The C.D.C. figures were derived from the National Health Interview Survey, which included household interviews conducted between January and September 2015. Within the scope of the survey, obesity is defined as a body mass index of 30 kg/m2 or more. The measure published by the C.D.C. was based on self-reported height and weight.
For both genders combined, the prevalence of obesity was highest among adults aged 40-59, followed by adults 60 and over. Adults between the ages of 20 and 39 had the lowest prevalence of obesity.
The effects of obesity on individuals and society are dramatic. Individual health consequences may range from the onset of high blood pressure, high cholesterol, type 2 diabetes, coronary heart disease, osteoarthritis, sleep apnea and many others.
A startling study published March 10 by researchers at the University of California Los Angeles found that nearly half of California adults have either prediabetes, a precursor to type 2 diabetes, or what the researchers called undiagnosed diabetes.
Conducted by the UCLA Center for Health Policy Research and commissioned by the California Center for Public Health Advocacy, the study analyzed findings from the National Health and Nutrition Examination Survey together with the California Health Interview Survey and evaluated data from over 40,000 respondents.
The study estimates 13 million adults in California, or 46%, have prediabetes or undiagnosed diabetes, while another 2.5 million adults, or 9%, already have been diagnosed with diabetes. Combined, the two groups represent 15.5 million people — 55% of the state’s population. Because diabetes is more common among older adults, the study’s finding that 33% of young adults aged 18 to 39 have prediabetes is of particular concern, according to the researchers.

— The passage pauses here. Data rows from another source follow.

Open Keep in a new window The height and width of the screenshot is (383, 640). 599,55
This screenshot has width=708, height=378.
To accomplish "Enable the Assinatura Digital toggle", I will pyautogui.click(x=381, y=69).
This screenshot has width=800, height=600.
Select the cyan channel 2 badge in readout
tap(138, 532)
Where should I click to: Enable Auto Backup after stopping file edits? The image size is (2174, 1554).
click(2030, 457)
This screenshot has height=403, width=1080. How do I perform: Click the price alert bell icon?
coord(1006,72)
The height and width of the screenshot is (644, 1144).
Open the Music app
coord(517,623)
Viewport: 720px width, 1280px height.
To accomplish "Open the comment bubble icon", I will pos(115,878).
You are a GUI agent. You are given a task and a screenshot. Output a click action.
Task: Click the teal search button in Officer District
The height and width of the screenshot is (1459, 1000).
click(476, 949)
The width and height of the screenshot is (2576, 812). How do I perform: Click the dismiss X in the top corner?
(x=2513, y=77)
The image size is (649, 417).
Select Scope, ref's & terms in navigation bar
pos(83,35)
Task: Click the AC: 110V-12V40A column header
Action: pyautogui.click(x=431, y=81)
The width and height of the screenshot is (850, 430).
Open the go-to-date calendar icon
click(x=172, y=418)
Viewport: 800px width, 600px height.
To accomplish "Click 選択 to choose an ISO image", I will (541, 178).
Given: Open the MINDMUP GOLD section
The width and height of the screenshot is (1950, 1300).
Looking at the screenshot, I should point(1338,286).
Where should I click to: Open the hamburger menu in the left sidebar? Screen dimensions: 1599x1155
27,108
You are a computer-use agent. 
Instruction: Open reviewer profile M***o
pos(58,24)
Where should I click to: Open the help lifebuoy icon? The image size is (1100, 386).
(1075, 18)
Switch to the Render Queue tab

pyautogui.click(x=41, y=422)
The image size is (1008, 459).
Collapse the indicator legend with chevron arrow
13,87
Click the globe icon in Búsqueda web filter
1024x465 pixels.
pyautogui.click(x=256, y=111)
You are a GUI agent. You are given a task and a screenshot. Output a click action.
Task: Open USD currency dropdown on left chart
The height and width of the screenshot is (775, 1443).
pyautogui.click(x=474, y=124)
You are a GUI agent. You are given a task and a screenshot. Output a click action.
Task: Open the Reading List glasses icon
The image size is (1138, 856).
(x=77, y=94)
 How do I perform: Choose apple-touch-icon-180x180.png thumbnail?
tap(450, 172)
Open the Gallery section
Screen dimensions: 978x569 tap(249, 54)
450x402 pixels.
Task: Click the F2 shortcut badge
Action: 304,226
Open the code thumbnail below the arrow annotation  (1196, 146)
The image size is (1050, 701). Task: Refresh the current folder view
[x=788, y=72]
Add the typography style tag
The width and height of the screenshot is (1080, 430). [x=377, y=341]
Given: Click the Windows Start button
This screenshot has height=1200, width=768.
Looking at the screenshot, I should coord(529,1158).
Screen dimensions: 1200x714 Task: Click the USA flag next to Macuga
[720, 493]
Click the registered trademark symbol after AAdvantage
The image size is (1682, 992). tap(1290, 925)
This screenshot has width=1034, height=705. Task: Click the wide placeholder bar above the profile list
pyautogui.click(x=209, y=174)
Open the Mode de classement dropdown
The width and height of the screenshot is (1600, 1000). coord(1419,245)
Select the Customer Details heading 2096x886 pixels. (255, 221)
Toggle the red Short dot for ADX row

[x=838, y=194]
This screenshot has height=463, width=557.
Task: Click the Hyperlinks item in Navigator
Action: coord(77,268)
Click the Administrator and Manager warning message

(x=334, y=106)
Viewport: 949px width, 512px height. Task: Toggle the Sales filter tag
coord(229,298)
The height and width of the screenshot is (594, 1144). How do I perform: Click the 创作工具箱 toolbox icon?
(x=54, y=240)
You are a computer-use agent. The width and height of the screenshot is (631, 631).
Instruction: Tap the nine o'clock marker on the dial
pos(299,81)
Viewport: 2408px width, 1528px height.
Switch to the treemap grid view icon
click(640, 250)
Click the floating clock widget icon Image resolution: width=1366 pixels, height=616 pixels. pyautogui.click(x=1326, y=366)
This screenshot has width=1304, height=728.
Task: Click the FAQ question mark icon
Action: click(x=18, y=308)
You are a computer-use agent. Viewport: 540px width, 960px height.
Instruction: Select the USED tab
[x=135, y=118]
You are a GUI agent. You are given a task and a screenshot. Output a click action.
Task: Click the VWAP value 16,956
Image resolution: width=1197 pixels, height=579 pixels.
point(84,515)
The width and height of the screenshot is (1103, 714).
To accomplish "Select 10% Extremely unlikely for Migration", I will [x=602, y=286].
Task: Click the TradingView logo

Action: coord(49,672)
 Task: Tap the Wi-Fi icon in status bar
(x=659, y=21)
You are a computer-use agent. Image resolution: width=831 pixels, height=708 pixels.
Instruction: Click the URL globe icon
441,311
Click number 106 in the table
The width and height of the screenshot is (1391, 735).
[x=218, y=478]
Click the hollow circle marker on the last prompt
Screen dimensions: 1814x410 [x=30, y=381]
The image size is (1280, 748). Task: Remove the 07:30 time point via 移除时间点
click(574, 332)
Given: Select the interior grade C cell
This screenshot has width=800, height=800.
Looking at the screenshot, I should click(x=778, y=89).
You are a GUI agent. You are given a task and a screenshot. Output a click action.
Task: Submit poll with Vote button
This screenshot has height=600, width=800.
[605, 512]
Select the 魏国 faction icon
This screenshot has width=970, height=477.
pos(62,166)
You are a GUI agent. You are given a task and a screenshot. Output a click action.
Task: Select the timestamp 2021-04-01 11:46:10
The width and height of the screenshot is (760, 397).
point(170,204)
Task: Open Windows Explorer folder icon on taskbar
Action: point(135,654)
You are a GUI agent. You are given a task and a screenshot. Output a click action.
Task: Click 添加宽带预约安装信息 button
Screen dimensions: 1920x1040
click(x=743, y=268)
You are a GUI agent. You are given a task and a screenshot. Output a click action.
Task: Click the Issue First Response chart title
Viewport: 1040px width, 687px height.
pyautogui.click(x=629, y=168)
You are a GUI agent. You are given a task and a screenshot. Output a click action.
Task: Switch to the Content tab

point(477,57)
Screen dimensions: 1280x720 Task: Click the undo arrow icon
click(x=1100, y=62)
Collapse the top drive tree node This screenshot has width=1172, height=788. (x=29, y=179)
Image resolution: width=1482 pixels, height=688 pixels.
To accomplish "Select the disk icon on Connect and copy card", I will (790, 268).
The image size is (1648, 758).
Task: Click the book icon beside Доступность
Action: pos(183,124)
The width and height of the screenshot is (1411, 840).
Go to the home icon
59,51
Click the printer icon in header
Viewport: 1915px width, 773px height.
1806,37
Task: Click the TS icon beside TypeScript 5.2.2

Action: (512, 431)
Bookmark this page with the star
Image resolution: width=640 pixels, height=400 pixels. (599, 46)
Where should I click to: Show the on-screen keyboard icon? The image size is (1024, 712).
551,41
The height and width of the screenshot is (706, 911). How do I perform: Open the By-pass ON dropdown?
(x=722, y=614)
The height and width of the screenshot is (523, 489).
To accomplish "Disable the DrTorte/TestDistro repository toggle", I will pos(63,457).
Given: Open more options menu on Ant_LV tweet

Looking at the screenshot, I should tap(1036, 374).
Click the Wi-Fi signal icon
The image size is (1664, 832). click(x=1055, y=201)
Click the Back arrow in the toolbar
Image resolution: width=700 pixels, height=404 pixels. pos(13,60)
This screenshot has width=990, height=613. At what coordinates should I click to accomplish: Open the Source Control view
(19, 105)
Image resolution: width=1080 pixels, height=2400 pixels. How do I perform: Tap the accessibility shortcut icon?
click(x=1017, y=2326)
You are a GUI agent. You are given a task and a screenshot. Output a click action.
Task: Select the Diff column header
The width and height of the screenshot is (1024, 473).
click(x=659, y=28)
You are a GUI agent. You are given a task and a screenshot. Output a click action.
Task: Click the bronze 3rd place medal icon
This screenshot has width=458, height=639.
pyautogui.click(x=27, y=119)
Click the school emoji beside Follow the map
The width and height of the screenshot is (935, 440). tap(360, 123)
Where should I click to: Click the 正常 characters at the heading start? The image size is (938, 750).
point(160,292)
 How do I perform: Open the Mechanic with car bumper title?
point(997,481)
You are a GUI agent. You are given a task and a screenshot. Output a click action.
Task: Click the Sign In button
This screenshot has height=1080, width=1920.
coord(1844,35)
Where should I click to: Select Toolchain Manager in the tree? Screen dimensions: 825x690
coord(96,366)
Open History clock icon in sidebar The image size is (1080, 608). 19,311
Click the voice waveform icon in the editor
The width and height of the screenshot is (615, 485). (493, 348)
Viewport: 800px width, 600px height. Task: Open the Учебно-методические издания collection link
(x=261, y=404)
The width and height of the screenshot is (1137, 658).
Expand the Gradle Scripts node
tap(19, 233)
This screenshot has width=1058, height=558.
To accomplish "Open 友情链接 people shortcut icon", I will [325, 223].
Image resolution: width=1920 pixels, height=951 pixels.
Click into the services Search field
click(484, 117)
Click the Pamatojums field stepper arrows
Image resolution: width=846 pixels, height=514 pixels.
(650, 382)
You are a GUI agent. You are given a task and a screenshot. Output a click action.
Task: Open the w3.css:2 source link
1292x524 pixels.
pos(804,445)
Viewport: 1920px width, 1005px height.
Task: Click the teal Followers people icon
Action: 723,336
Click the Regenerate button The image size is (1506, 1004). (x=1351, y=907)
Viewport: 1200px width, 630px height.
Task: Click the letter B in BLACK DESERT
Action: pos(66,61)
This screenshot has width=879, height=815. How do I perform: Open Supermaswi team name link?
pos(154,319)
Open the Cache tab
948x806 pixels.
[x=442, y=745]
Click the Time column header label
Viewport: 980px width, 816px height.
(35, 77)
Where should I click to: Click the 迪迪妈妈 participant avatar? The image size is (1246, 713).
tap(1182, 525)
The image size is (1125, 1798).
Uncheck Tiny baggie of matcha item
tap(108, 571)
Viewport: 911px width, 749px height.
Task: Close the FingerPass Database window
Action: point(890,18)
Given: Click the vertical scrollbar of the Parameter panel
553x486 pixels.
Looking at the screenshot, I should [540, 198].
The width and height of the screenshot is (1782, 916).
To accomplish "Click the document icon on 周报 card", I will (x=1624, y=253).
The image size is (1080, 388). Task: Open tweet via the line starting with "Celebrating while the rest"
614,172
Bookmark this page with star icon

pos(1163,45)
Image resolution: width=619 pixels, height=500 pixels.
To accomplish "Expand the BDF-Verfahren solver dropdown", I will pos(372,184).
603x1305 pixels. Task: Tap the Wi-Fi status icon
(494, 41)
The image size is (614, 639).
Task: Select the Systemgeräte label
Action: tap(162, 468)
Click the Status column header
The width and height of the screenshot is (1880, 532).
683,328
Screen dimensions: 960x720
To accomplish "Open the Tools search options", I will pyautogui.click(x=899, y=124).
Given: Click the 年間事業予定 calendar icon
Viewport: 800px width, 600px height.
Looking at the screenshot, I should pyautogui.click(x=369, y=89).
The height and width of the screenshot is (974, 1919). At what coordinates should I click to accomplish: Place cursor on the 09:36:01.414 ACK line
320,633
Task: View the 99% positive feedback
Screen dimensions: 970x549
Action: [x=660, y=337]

The costs of obesity to society are dramatic. In 2008, the C.D.C. estimated the costs for medical care associated with obesity and the chronic conditions it causes to be approximately $147 billion. Productivity costs nationwide due to obesity-related absenteeism were found to range between $3.38 billion ($79 per obese individual) and $6.38 billion ($132 per individual). As the incidence of obesity has risen since 2008, it must be acknowledged that the costs today are much higher.
A number of factors contribute to the onset of obesity, including diet, physical inactivity and personal responsibility, but the food industry will continue to be singled out as a key contributor to the problem. As a result, numerous local, state and federal initiatives are under consideration.
The America Beverage Association has been at the forefront of defending the category against proposed taxes to be levied on sugary beverages. Such legislative initiatives are being debated in California, Illinois and the city of Philadelphia.
On March 1 the Canadian Senate issued a report calling for lawmakers to assess the options for the taxation of sugar-sweetened and artificially-sweetened beverages. In addition, lawmakers were tasked with evaluating ways to increase the affordability of healthy foods, including the introduction of subsidies and the removal or reduction of existing taxes.
Food and beverage companies have done a good job of offering consumers choices ranging from healthy to indulgent. Yet the rising rate of obesity suggests the problem is not lessening. The erosion of public health and the costs associated with it will continue to prompt lawmakers to seek remedies, and the food industry, unfortunately, is directly in the path of change.